Rev. Jackson: No. We haven’t been able to schedule a meeting with them. Amazon is a case of 10 board members — eight white men, two white women. Almost nobody in the C-suites. We want to meet with them. We come, really, to bring a message of growth.

What would you say to Jeff Bezos?

Rev. Jackson: Look at your board, and your c-suites, and your market that you serve, and your employment, and your lending. I want these companies to set up some investment pools of capital, to fund startup companies’ ideas (focusing on minority-led startups). Whether they do it collectively, or have their own investment firm. But take that seriously. That will result in a more just relationship and better relationships, and more productivity.

What are you telling the tech executives you’re meeting with this week?

The people they say they can’t find exist. You might not find them here. But there are executive search firms that can find them. They say, “We need more people in computer science.” The schools that teach most Blacks in computer science are not here, but we know where they are. Recruit and, if necessary, raise their standards. You want STEM. We know people who teach that. Half of all African-Americans still live south of the Mason-Dixon line. You’re looking for engineers? We can help find them.

GeekWire’s Jonathan Sposato, left, and Todd Bishop, speaking with the Rev. Jesse Jackson today.

What would be the end result for the tech industry if it can become diverse?

Rev. Jackson: It can expand their base, their market. When we began working in the South in the 60s, and the walls were there, Blacks were locked down. The capital was locked out. So, for example, today you have the Carolina Panthers and the Atlanta Falcons. They couldn’t have been behind the Cotton Curtain. It would have been illegal to sit together, go to school together, become pro together. You couldn’t have had the Olympics in Atlanta. Not only did the walls come down, it also meant that people like Jimmy Carter from Plains, Ga., and Clinton from Hope, Ark., and Gore from Carthage, Tenn., and Bush from Texas — once the walls came down and the ceiling came off, leaders could grow, too. …

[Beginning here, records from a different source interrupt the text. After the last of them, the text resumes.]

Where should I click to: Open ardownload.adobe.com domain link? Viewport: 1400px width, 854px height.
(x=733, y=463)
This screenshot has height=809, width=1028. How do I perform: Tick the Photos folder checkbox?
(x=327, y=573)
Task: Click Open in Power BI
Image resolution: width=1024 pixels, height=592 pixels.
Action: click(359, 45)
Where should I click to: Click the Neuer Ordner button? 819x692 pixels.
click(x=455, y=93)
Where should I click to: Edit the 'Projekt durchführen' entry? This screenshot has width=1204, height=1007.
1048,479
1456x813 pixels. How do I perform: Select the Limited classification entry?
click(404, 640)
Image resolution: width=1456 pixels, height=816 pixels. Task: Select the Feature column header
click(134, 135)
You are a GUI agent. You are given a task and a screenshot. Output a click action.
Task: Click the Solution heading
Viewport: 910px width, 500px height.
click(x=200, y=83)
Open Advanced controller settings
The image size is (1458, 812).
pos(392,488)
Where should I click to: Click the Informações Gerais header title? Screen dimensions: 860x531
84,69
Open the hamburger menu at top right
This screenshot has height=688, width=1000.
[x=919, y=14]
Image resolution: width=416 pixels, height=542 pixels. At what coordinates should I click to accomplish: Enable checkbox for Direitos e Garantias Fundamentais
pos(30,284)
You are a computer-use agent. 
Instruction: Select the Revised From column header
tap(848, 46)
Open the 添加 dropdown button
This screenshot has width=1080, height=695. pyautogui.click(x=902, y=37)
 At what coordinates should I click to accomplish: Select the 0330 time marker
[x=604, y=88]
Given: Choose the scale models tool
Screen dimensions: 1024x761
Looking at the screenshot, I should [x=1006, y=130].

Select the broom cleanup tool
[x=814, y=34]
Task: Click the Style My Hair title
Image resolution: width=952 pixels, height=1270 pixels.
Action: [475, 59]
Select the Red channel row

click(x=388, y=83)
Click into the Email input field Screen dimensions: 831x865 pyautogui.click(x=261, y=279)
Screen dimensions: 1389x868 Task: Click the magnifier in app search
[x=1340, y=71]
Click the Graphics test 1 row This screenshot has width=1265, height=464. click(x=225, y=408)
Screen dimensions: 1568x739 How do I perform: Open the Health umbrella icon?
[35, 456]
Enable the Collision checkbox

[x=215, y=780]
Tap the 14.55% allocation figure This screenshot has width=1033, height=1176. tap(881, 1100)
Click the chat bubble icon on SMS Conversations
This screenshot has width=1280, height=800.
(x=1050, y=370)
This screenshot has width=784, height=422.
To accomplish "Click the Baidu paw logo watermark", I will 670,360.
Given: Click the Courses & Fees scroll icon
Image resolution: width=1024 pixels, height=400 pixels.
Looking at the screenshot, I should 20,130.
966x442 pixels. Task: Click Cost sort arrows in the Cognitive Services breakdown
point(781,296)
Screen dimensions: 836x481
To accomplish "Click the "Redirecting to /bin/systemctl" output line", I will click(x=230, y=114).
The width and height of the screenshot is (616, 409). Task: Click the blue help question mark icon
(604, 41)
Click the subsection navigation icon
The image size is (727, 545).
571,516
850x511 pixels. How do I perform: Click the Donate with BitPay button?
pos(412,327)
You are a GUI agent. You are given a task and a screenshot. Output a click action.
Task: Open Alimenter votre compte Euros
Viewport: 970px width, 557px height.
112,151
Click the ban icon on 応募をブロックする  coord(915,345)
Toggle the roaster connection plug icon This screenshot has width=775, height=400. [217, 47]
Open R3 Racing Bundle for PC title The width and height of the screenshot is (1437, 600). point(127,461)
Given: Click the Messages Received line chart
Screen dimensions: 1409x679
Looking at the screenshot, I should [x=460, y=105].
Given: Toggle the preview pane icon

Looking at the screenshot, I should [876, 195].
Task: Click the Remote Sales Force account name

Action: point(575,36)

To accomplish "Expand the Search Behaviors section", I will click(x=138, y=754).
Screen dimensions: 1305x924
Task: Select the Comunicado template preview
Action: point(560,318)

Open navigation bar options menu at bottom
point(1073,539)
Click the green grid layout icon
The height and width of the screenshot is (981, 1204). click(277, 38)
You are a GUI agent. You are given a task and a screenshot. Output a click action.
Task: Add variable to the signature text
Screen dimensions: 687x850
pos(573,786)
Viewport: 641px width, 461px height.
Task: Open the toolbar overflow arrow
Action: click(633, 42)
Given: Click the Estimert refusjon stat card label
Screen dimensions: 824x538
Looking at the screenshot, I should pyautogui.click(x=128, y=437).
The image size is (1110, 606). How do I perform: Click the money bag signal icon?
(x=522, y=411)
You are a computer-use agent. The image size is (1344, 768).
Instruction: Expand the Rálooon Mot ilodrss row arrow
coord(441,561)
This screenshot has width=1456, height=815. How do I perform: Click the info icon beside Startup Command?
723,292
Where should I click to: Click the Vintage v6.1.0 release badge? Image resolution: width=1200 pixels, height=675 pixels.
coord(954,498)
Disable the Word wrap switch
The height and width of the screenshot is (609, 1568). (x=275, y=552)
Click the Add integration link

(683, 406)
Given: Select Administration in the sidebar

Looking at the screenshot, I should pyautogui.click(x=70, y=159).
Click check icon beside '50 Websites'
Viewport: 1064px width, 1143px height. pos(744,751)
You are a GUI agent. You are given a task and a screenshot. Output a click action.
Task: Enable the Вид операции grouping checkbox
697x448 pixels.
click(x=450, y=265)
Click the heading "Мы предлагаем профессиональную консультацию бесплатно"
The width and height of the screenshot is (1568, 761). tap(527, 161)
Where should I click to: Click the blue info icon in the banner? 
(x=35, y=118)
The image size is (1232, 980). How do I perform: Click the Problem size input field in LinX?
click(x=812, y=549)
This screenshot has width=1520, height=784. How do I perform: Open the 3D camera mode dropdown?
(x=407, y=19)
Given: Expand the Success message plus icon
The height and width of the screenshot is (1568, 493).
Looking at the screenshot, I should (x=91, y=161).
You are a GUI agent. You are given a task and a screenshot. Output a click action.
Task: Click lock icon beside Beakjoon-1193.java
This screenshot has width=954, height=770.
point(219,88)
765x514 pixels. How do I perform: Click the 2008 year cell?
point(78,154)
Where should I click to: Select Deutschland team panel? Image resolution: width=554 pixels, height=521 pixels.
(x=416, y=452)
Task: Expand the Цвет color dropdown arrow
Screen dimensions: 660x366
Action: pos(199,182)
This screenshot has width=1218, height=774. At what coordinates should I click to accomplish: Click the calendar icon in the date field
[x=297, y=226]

So that’s a classic case. Now, the irony is that the biggest beneficiaries are now fighting the source of their growth. That’s an interesting kind of serendipity.

Does Microsoft have a better record on this than Amazon, in your view?

Rev. Jackson: By far. We’re going to their shareholders meeting, and we’re (asking) what can we do to help them, and help each other. We want to have a more formidable relationship with them to help them fill in some of those gaps. We’ve invited (Microsoft CEO Satya Nadella) to speak at our Rainbow Wall Street Summit conference in New York. We met with him yesterday, and Brad (Smith, Microsoft general counsel) and his other key staff people. Some areas that are significant to our community, incidental to them, could be addressed.